Supplied records
*****
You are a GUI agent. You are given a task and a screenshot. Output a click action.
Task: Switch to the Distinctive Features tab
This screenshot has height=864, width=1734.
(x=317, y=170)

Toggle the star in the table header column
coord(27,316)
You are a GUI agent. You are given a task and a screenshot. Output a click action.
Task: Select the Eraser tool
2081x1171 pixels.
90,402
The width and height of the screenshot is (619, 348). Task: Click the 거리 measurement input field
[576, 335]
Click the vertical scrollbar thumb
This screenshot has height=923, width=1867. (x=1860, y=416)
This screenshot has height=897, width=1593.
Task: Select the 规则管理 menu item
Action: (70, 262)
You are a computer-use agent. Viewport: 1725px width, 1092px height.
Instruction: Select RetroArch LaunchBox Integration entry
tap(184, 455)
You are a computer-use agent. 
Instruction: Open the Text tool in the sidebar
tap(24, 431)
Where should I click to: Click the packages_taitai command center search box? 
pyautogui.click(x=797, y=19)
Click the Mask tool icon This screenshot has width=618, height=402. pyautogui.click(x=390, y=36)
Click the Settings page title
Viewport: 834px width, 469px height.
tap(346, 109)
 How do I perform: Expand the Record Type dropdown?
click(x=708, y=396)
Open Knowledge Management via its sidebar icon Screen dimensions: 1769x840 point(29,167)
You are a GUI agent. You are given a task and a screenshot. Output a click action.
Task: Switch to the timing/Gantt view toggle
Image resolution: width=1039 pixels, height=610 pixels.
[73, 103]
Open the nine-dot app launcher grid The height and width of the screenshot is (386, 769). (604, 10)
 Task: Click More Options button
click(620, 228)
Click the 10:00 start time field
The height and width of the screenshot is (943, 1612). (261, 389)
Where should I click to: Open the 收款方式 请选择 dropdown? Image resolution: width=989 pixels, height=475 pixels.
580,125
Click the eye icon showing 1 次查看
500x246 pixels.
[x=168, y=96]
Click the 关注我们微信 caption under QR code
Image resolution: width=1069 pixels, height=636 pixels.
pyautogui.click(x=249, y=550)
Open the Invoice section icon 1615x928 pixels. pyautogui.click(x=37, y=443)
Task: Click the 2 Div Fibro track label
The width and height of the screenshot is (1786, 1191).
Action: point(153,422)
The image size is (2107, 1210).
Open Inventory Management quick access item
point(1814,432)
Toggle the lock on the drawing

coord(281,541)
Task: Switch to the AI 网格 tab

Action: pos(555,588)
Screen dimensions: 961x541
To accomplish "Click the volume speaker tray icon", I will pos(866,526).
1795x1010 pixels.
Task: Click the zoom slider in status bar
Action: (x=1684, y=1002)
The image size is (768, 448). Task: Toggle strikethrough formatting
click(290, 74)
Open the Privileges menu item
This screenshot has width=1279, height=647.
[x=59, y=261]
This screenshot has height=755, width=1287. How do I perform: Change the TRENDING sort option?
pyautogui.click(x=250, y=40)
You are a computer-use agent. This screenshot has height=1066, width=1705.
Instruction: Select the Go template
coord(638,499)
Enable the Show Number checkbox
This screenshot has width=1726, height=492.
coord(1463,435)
*****
Activity
Top to bottom, transcribe every line above exactly.

Exercise output
You are a GUI agent. You are given a task and a screenshot. Output a click action.
Task: Switch to the Distinctive Features tab
This screenshot has height=864, width=1734.
(x=317, y=170)

Toggle the star in the table header column
coord(27,316)
You are a GUI agent. You are given a task and a screenshot. Output a click action.
Task: Select the Eraser tool
2081x1171 pixels.
90,402
The width and height of the screenshot is (619, 348). Task: Click the 거리 measurement input field
[576, 335]
Click the vertical scrollbar thumb
This screenshot has height=923, width=1867. (x=1860, y=416)
This screenshot has height=897, width=1593.
Task: Select the 规则管理 menu item
Action: (70, 262)
You are a computer-use agent. Viewport: 1725px width, 1092px height.
Instruction: Select RetroArch LaunchBox Integration entry
tap(184, 455)
You are a computer-use agent. 
Instruction: Open the Text tool in the sidebar
tap(24, 431)
Where should I click to: Click the packages_taitai command center search box? 
pyautogui.click(x=797, y=19)
Click the Mask tool icon This screenshot has width=618, height=402. pyautogui.click(x=390, y=36)
Click the Settings page title
Viewport: 834px width, 469px height.
tap(346, 109)
 How do I perform: Expand the Record Type dropdown?
click(x=708, y=396)
Open Knowledge Management via its sidebar icon Screen dimensions: 1769x840 point(29,167)
You are a GUI agent. You are given a task and a screenshot. Output a click action.
Task: Switch to the timing/Gantt view toggle
Image resolution: width=1039 pixels, height=610 pixels.
[73, 103]
Open the nine-dot app launcher grid The height and width of the screenshot is (386, 769). (604, 10)
 Task: Click More Options button
click(620, 228)
Click the 10:00 start time field
The height and width of the screenshot is (943, 1612). (261, 389)
Where should I click to: Open the 收款方式 请选择 dropdown? Image resolution: width=989 pixels, height=475 pixels.
580,125
Click the eye icon showing 1 次查看
500x246 pixels.
[x=168, y=96]
Click the 关注我们微信 caption under QR code
Image resolution: width=1069 pixels, height=636 pixels.
pyautogui.click(x=249, y=550)
Open the Invoice section icon 1615x928 pixels. pyautogui.click(x=37, y=443)
Task: Click the 2 Div Fibro track label
The width and height of the screenshot is (1786, 1191).
Action: point(153,422)
The image size is (2107, 1210).
Open Inventory Management quick access item
point(1814,432)
Toggle the lock on the drawing

coord(281,541)
Task: Switch to the AI 网格 tab

Action: pos(555,588)
Screen dimensions: 961x541
To accomplish "Click the volume speaker tray icon", I will pos(866,526).
1795x1010 pixels.
Task: Click the zoom slider in status bar
Action: (x=1684, y=1002)
The image size is (768, 448). Task: Toggle strikethrough formatting
click(290, 74)
Open the Privileges menu item
This screenshot has width=1279, height=647.
[x=59, y=261]
This screenshot has height=755, width=1287. How do I perform: Change the TRENDING sort option?
pyautogui.click(x=250, y=40)
You are a computer-use agent. This screenshot has height=1066, width=1705.
Instruction: Select the Go template
coord(638,499)
Enable the Show Number checkbox
This screenshot has width=1726, height=492.
coord(1463,435)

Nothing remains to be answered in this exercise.